His expression darkened. "I remember what you said yesterday, that nearly a century had passed. I'm sorry, I just can't accept that. I'm not bloody Rip Van Winkle."

"No, you haven't slept away the last ninety years. It's possible they didn't let you sleep at all. I think they were... messing with your head. Experimenting. I doubt that war scenario was the first thing they tried."

"I... don't remember anything else." He seemed unsure of himself.

"You wouldn't, not necessarily. They could always just reset you to an older save point. You wouldn't remember anything that had gone before. Hell, they had a large enough cognitive framework, they were probably running multiple copies of you in parallel."

"You are not making any sense."

"I suppose I wouldn't, would I." She got up and began pacing. "How do I explain virtual reality simulations to someone whose experience predates digital computers."

He watched as she walked a pattern around the sofa and chair.

She stopped between the chair and coffee table, then turned to him and said, "None of this is real."

"If you're suggesting I've gone mad, I agree it would explain much."

"No, you're not crazy. We'll I haven't known you long enough to say that for certain, but this isn't all a hallucination, if that's what you mean. It's more like... this is a dream. Yes, that's it. A manufactured dream created by a machine and fed to our senses."

"Ah, you refer to the malicious demon argument. You presume we are without physical form, and all that we experience is contrived by some malevolent, controlling entity."

"What? Yes, that's it. I... didn't expect this to be that easy."

"Oh please, I was schooled at Cambridge. Descartes' Meditations on First Philosophy is an introductory text."

"Well, that's exactly it. This reality is a simulation. It's not real."

"I can certainly understand the temptation to retreat to such a conclusion when faced with the inexplicable, but knowledge comes from embracing the unknown, not rejecting it. The world is not a dream. Your senses are not a lie."

"Oh boy, this is going to be tougher than I thought." She rubbed her temples. "Look, the real world exists, I'm just saying we're not part of it, at least, not in the way we used to be. All of this," she waved her hands to indicate the room around them, "is a construct, an illusion created from numbers and electrons to fool our brains."

"And how can you know that for certain? If all you have to rely on is your own senses, it would be impossible to peer beyond the illusion." He reached out and rapped on the coffee table. "We are at the mercy of what we perceive."

"But that's just it. They screwed up. The illusion isn't perfect. I've been able to peek under the hood. And not just peek at it."

She jumped up and retrieved something from a nearby desk. It was a glossy, black rectangle about the size of a book, glowing with figures and shapes like those on the round table in the other room.

"Let me show you what I mean," she held up the rectangle. "This here represents the object record for my coffee table.
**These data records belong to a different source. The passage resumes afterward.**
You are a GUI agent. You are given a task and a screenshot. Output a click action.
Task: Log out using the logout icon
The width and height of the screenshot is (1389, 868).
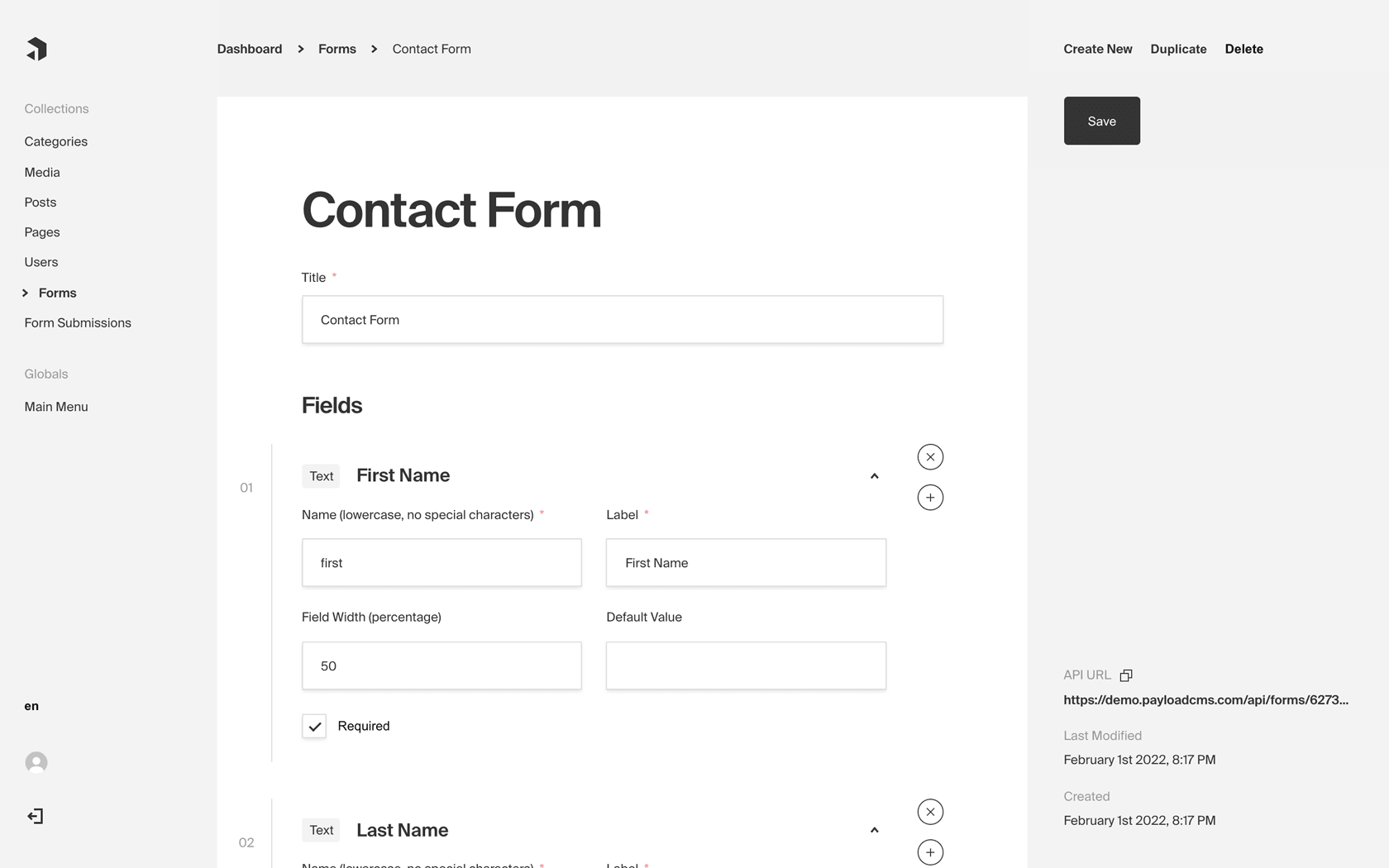click(x=36, y=816)
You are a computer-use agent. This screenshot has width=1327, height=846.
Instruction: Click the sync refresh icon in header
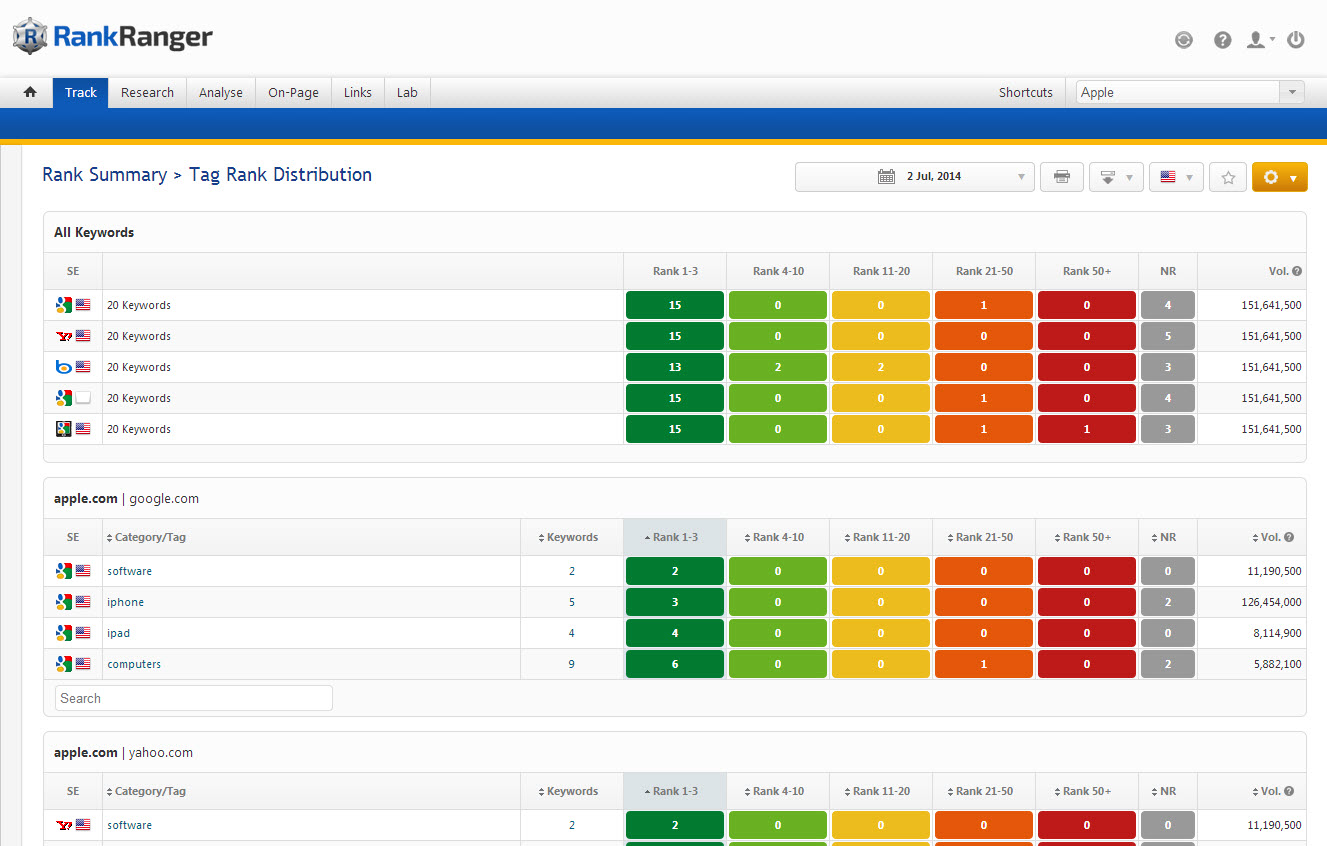coord(1184,40)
Watch what happens when I drag it to the trash." The table disappeared. His tea mug and the half eaten plate of biscuits spilled to the floor. "Oops. Better clean that up." She tapped a few more times on the rectangle, and the mess vanished as well.

"Amazing." Roger got down onto his knees and felt around the empty area of carpeting. "But it hardly disproves reality. I can throw a book into the fire and watch it consumed to nothing, that doesn't mean it never existed."
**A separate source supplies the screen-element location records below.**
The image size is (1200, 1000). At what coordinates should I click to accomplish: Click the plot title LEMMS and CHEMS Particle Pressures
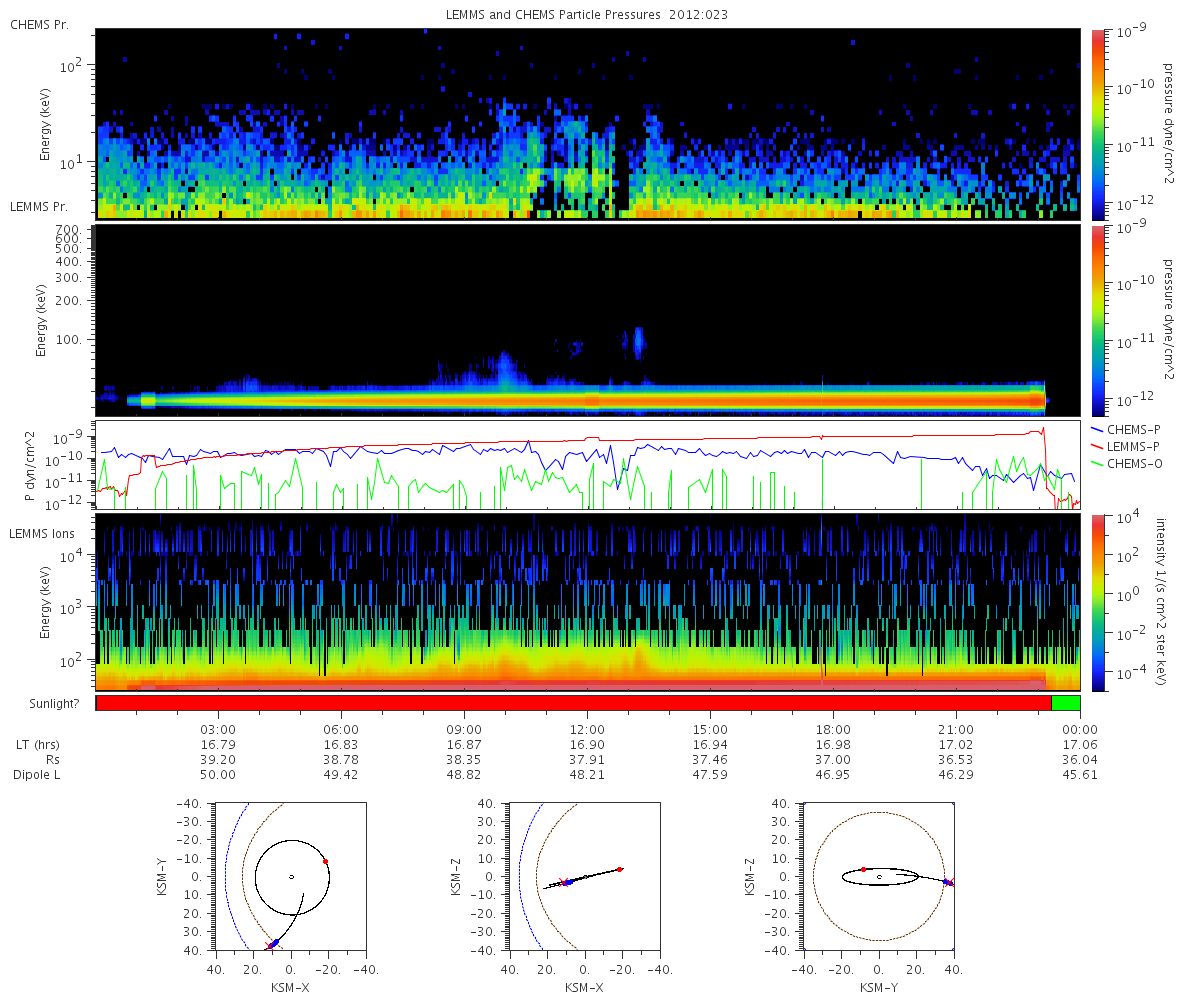pyautogui.click(x=588, y=14)
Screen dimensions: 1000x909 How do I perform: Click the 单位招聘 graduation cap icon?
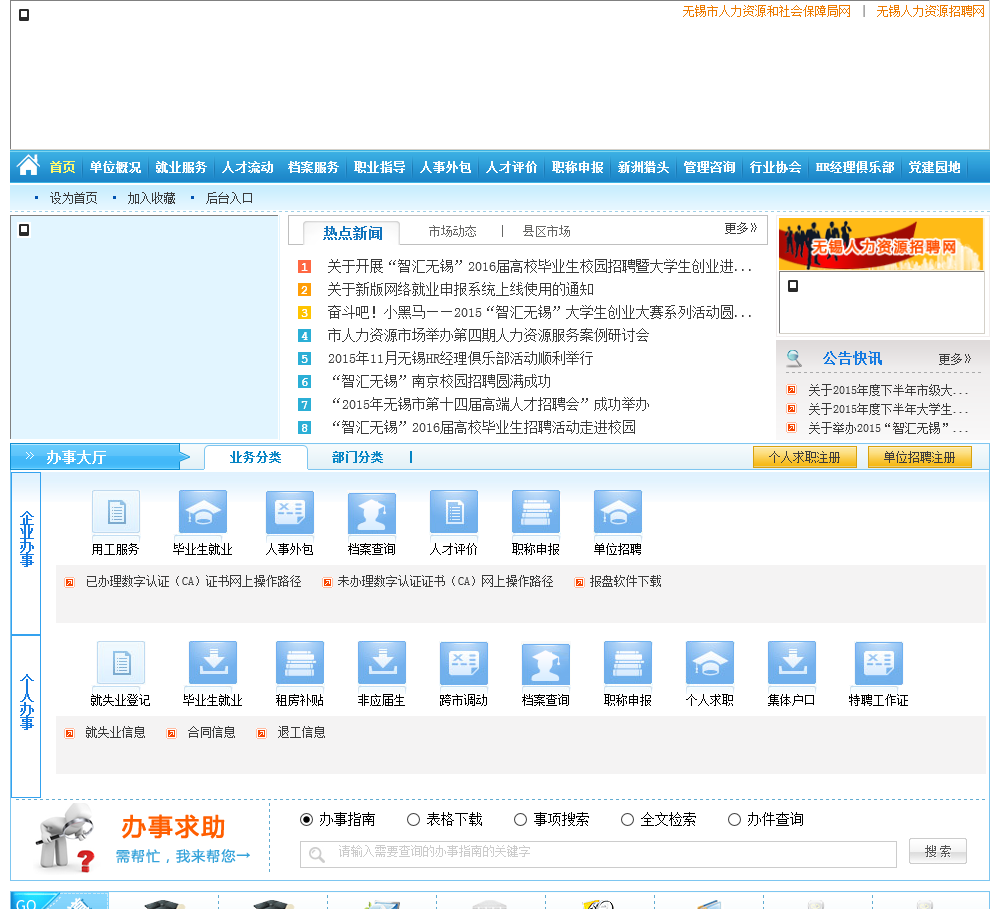tap(618, 512)
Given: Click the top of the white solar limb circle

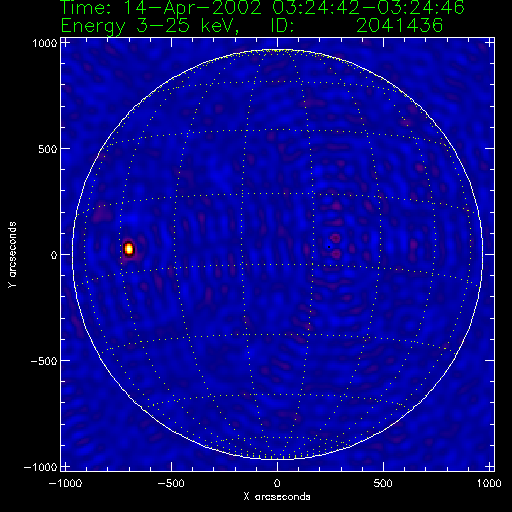Looking at the screenshot, I should click(x=277, y=50).
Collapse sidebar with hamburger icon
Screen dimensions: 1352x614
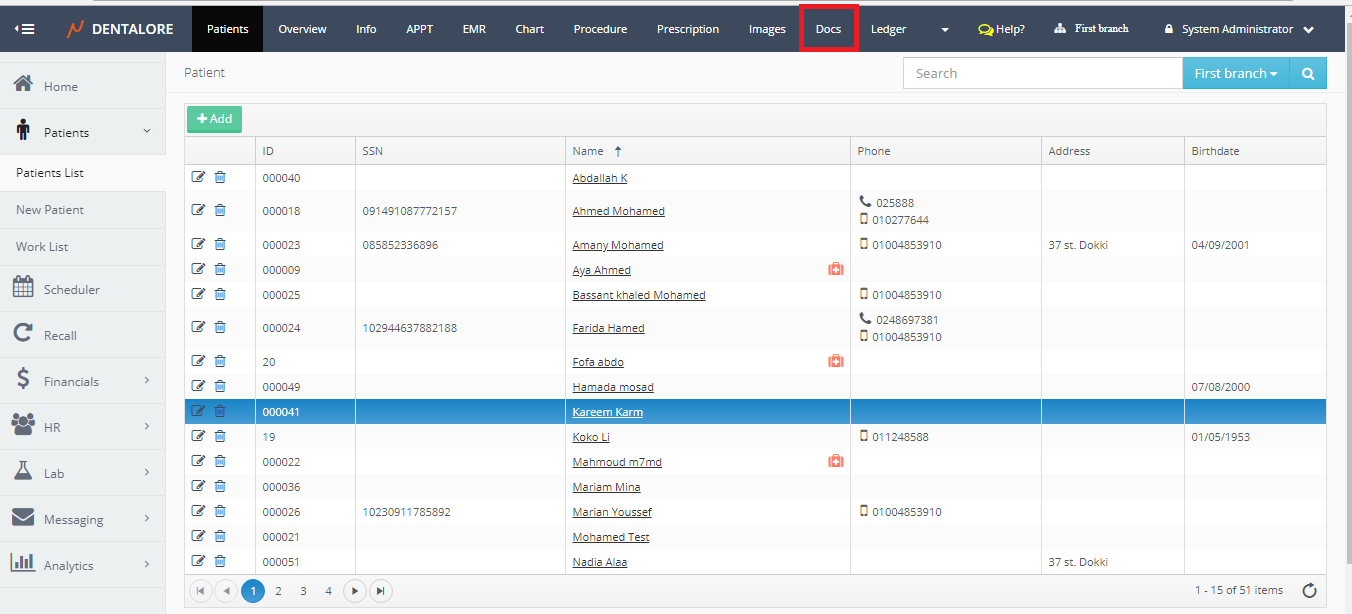point(25,29)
Sydney sighed, then tapped a few more times on her device. The coffee table snapped back into existence.

Roger furrowed his brow, but remained unconvinced. His life was not an illusion. It couldn't be.

"I've got one more thing to show you." She got up and walked to a door on the other end of the room. It was a simple, unadorned slab of wood interrupted only by a plain, brass knob, but her demeanor hinted that it concealed something important. She stood to the side, then nodded to him. "Go ahead. Open it."

He stepped up and gripped the handle. Why was he nervous? Steeling his resolve, he flung the door open.

He took a step inside, then stopped.

"My god, what is this place?" He stood transfixed.

"It's my closet, Roger. This is what I've done with it. I made all this. From nothing."

He shook his head, trying to comprehend what he was seeing. "It's impossible."

"That's what I've been trying to tell you."